Data supplied Start Marker
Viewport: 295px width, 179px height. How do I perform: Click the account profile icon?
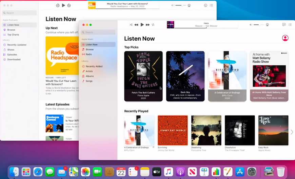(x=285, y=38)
Data supplied End Marker
Data supplied Start Marker
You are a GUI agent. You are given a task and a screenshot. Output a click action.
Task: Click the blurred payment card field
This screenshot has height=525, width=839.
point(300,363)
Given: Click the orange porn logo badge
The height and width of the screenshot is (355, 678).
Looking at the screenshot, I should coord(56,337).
Data supplied End Marker
Data supplied Start Marker
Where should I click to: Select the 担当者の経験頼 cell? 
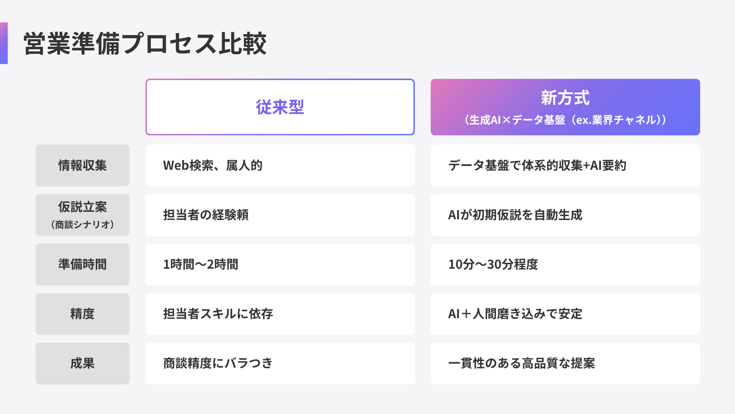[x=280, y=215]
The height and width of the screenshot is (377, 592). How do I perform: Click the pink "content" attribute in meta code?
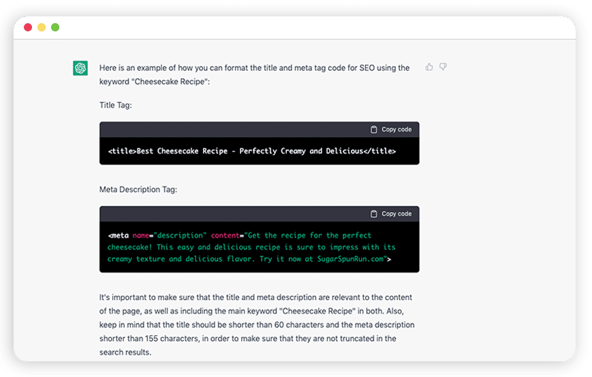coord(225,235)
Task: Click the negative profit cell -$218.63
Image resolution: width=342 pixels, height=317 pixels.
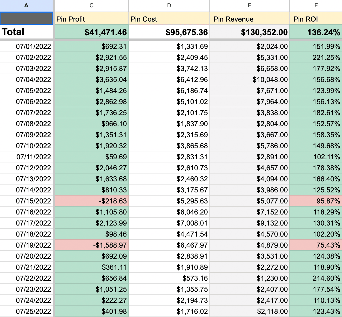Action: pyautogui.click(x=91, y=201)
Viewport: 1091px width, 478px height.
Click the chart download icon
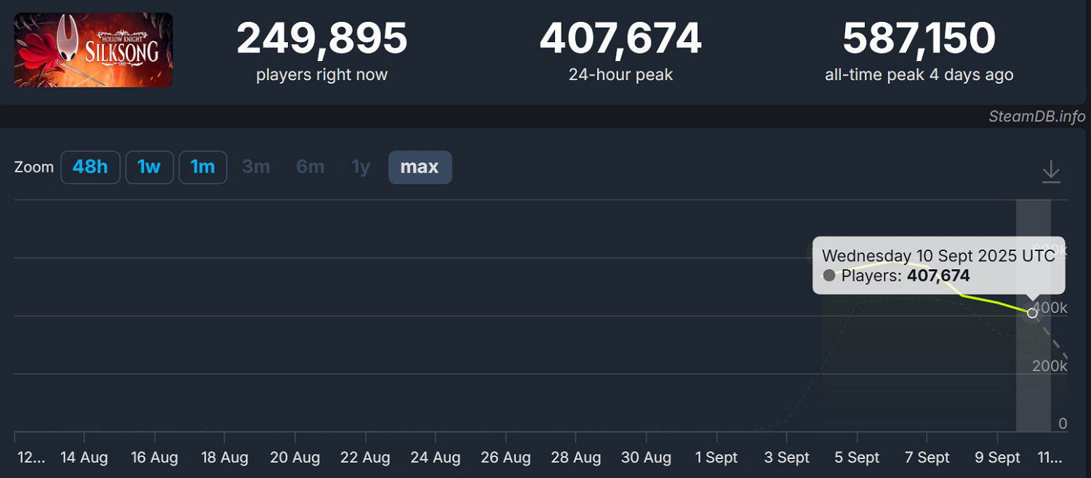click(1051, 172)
Data supplied End Marker
▸ **Directions**
Among the entries above, copy exactly the stretch from the line holding "Where should I" through the line holding "Task: Click the negative profit cell -$218.63", leaving out any pictures.

▸ **Reply**
Where should I click to: Select the 担当者の経験頼 cell? 
[x=280, y=215]
The height and width of the screenshot is (377, 592). How do I perform: Click the pink "content" attribute in meta code?
coord(225,235)
Task: Click the negative profit cell -$218.63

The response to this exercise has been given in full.